You think companies across the US economy are taking decisions which they believe will hurt them in the short term, in order to pursue a long-term benefit? Lol, dream on.
They get short-term cost reduction (less paid out in salaries) that helps stock prices.
If they were really doing layoffs because of rising costs, there wouldn’t be so many with record profits.
So then I would say, following this line of thinking, that they are laying people off to reduce costs. Whether to just make a ton of profit, or because other costs are rising, isn’t really the point, because neither explanation is about driving down wages - something that can only be done in collusion with other companies and so is rather far-fetched.
Some of the companies that are doing this (i.e., major tech companies) have colluded in the past — specifically, to drive down wages — so that part isn’t exactly a conspiratorial fantasy.
https://en.wikipedia.org/wiki/High-Tech_Employee_Antitrust_Litigation
Seems like it’d be on a completely different scale, don’t you think?
What happens if you lay off 5,000 employees but then your competitor goes, “lol sike, I’m keeping mine”? You can’t sue them!
Compare what happens if you don’t cold call Apple’s employees to poach them and they cold call yours - you can just start again, and only lost however many months of potential new hires.
What I took issue with is your argument that collusion between companies to lower wages was somehow unlikely when it’s already happened before. That doesn’t prove that it’s happening now, but it does disprove your argument that they wouldn’t collude or it’s extremely unlikely.
The same people serve on multiple boards of many of the biggest companies. Not collusion if it’s just the same people. And leaders at smaller companies love mimicking the big guys, so no collusion needed there either.
You already stated the real reason.
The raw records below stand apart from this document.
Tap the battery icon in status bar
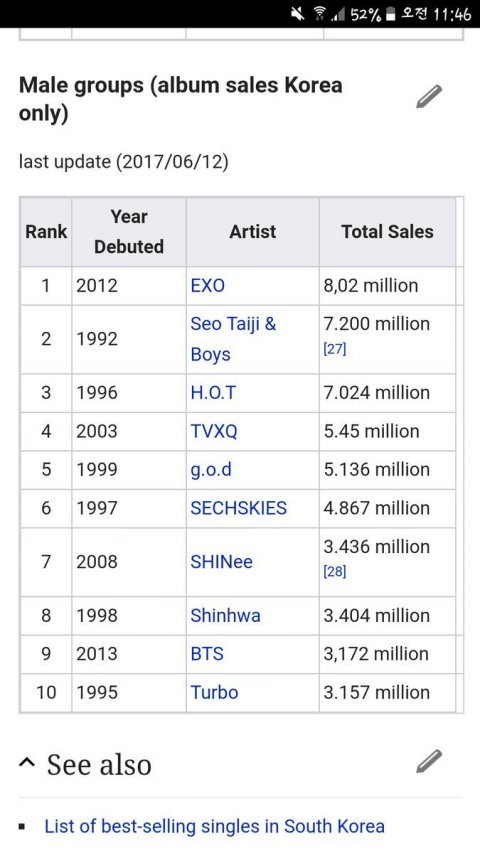Screen dimensions: 480x853 [x=390, y=14]
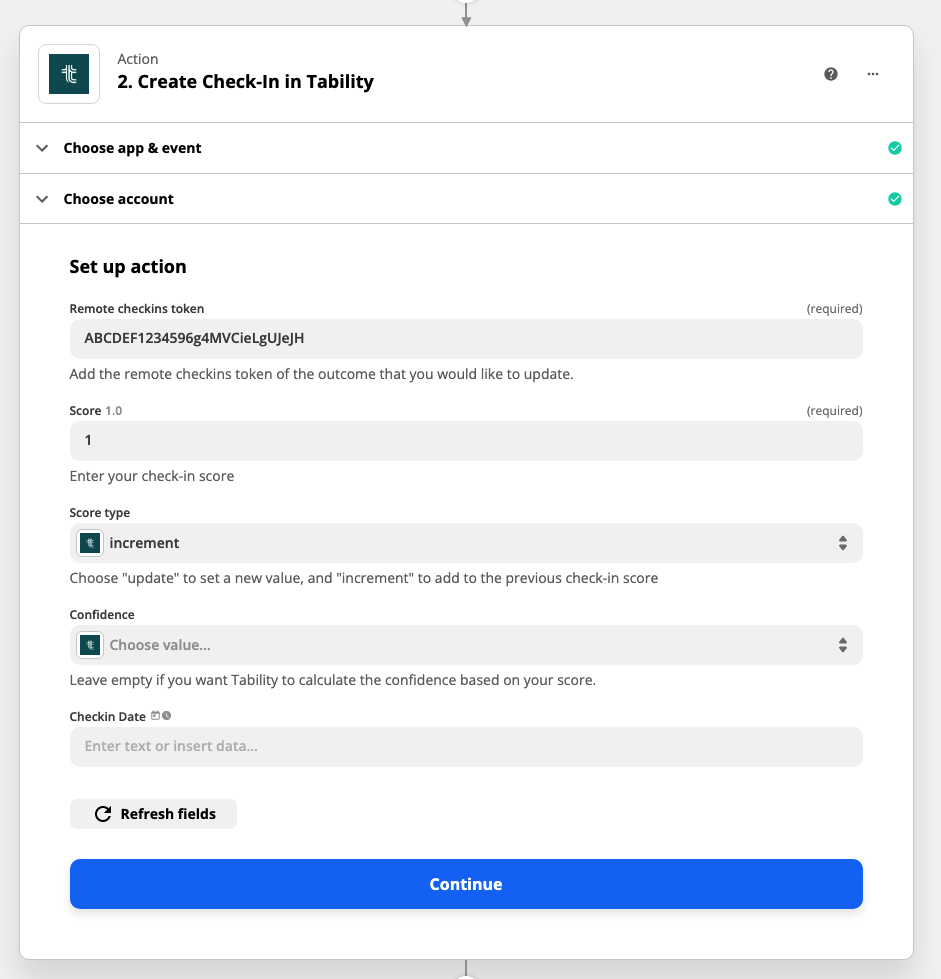Click the Checkin Date text field
The width and height of the screenshot is (941, 979).
pyautogui.click(x=466, y=746)
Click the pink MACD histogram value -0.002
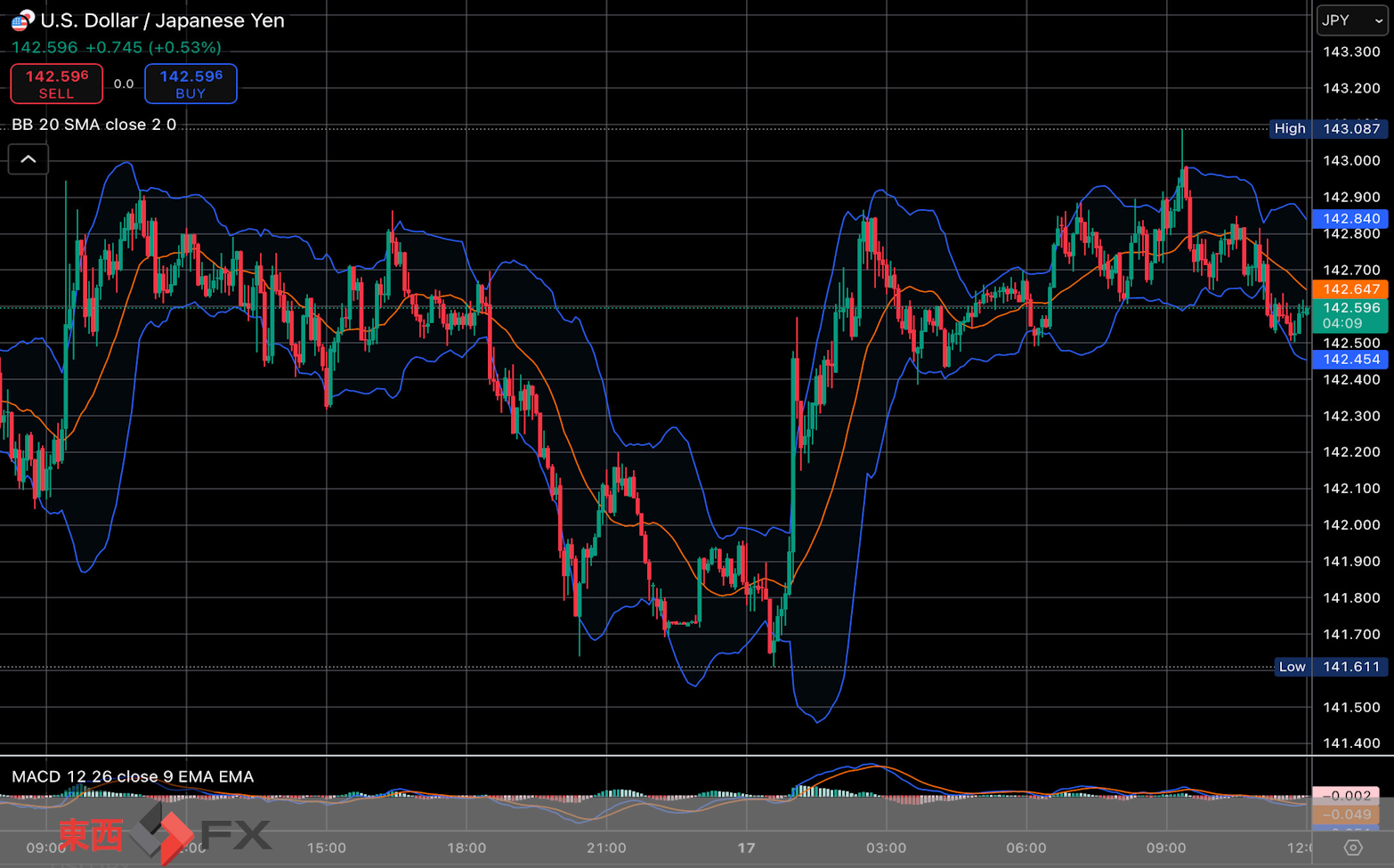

Why do you want there to be a secret bonus reason, one that you have presented no actual evidence for?
We may be agreeing but saying it differently. I’m not saying there’s a secret bonus reason. I think it just works out well in many ways for companies when unemployment is high.
… intelligence
At my place of work in software, at least, there is very much Reduction In (human) Force because fewer people are producing more.
Maybe there are other reasons, but AI is absolutely one reason.
Yeah so the key is, hit all the stupid benchmarks they follow, and don’t spend time on anything else. Simultaneously give them the best metrics they could hope for, and the worst operational outcomes.
malicious compliance
Work to rule.
It’s artificial for sure, but I’m pretty convinced it’s part of the tech bros attempting to create their feudal states. I think they’re convinced they just need a bit longer to get AI to be able to replace most workers and overplayed their hands too early this time.
In reality, they created a large force of people who want to tear down the current model where most current jobs (which are just pushing money back and forth or supporting buying and selling in some way but not creating anything) will go away anyway. Only, they’re going to keep their autonomy and power and the tech bros will have none.
That and I don’t care for how they measure this shit. It’s pretty biased. Specifically I don’t care if someone has a full-time job if they can’t buy a house or that employment averages out bc some people work three jobs.